**What you have to do**
The data below should be duplicated in full, unchanged.
Extracted data Block Start
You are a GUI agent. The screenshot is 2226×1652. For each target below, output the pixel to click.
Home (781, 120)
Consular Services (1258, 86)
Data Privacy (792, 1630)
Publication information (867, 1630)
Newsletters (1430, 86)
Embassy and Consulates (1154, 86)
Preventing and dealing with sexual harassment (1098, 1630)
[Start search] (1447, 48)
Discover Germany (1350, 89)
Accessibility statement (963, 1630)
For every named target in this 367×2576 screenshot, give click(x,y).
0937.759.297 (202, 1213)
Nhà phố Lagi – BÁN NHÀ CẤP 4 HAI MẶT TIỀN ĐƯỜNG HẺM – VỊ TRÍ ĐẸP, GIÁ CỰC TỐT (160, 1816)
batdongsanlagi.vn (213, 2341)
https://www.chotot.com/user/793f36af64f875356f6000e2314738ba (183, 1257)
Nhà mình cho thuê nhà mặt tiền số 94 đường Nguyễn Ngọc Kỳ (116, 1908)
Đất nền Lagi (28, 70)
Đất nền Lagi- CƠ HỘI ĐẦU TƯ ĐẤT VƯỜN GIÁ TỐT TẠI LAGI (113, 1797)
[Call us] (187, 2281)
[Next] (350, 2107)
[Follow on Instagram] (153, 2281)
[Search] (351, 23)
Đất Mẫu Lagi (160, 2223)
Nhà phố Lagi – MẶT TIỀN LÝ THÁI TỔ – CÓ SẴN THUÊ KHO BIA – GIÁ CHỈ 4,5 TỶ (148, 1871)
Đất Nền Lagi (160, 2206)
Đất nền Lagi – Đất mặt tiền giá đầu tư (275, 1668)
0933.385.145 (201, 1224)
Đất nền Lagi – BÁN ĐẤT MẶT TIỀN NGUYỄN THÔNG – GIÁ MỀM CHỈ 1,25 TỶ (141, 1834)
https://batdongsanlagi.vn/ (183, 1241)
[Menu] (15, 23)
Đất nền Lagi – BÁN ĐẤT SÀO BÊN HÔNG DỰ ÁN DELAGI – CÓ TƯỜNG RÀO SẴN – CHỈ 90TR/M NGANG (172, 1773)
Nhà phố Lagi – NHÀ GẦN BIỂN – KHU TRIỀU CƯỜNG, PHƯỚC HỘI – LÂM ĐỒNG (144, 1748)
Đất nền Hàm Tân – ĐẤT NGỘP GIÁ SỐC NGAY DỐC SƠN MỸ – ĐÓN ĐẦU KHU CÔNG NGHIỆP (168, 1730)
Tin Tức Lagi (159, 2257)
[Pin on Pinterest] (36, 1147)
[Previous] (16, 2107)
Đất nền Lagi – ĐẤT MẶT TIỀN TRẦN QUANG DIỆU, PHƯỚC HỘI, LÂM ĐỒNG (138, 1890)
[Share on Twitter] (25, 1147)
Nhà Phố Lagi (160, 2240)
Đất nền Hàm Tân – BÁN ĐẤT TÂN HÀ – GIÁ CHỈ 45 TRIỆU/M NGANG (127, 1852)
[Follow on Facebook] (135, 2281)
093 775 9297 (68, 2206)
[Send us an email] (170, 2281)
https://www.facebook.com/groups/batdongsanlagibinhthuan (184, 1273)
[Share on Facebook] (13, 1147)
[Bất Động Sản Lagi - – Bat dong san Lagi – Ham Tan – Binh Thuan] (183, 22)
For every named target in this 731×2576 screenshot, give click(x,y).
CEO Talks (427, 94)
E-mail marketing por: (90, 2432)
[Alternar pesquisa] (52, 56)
Extracted data Block End
**Task result**
You are a GUI agent. The screenshot is 2226×1652. For each target below, output the pixel to click.
Home (781, 120)
Consular Services (1258, 86)
Data Privacy (792, 1630)
Publication information (867, 1630)
Newsletters (1430, 86)
Embassy and Consulates (1154, 86)
Preventing and dealing with sexual harassment (1098, 1630)
[Start search] (1447, 48)
Discover Germany (1350, 89)
Accessibility statement (963, 1630)
For every named target in this 367×2576 screenshot, give click(x,y).
0937.759.297 (202, 1213)
Nhà phố Lagi – BÁN NHÀ CẤP 4 HAI MẶT TIỀN ĐƯỜNG HẺM – VỊ TRÍ ĐẸP, GIÁ CỰC TỐT (160, 1816)
batdongsanlagi.vn (213, 2341)
https://www.chotot.com/user/793f36af64f875356f6000e2314738ba (183, 1257)
Nhà mình cho thuê nhà mặt tiền số 94 đường Nguyễn Ngọc Kỳ (116, 1908)
Đất nền Lagi (28, 70)
Đất nền Lagi- CƠ HỘI ĐẦU TƯ ĐẤT VƯỜN GIÁ TỐT TẠI LAGI (113, 1797)
[Call us] (187, 2281)
[Next] (350, 2107)
[Follow on Instagram] (153, 2281)
[Search] (351, 23)
Đất Mẫu Lagi (160, 2223)
Nhà phố Lagi – MẶT TIỀN LÝ THÁI TỔ – CÓ SẴN THUÊ KHO BIA – GIÁ CHỈ 4,5 TỶ (148, 1871)
Đất Nền Lagi (160, 2206)
Đất nền Lagi – Đất mặt tiền giá đầu tư (275, 1668)
0933.385.145 (201, 1224)
Đất nền Lagi – BÁN ĐẤT MẶT TIỀN NGUYỄN THÔNG – GIÁ MỀM CHỈ 1,25 TỶ (141, 1834)
https://batdongsanlagi.vn/ (183, 1241)
[Menu] (15, 23)
Đất nền Lagi – BÁN ĐẤT SÀO BÊN HÔNG DỰ ÁN DELAGI – CÓ TƯỜNG RÀO SẴN – CHỈ 90TR/M NGANG (172, 1773)
Nhà phố Lagi – NHÀ GẦN BIỂN – KHU TRIỀU CƯỜNG, PHƯỚC HỘI – LÂM ĐỒNG (144, 1748)
Đất nền Hàm Tân – ĐẤT NGỘP GIÁ SỐC NGAY DỐC SƠN MỸ – ĐÓN ĐẦU KHU CÔNG NGHIỆP (168, 1730)
Tin Tức Lagi (159, 2257)
[Pin on Pinterest] (36, 1147)
[Previous] (16, 2107)
Đất nền Lagi – ĐẤT MẶT TIỀN TRẦN QUANG DIỆU, PHƯỚC HỘI, LÂM ĐỒNG (138, 1890)
[Share on Twitter] (25, 1147)
Nhà Phố Lagi (160, 2240)
Đất nền Hàm Tân – BÁN ĐẤT TÂN HÀ – GIÁ CHỈ 45 TRIỆU/M NGANG (127, 1852)
[Follow on Facebook] (135, 2281)
093 775 9297 (68, 2206)
[Send us an email] (170, 2281)
https://www.facebook.com/groups/batdongsanlagibinhthuan (184, 1273)
[Share on Facebook] (13, 1147)
[Bất Động Sản Lagi - – Bat dong san Lagi – Ham Tan – Binh Thuan] (183, 22)
For every named target in this 731×2576 screenshot, give click(x,y).
CEO Talks (427, 94)
E-mail marketing por: (90, 2432)
[Alternar pesquisa] (52, 56)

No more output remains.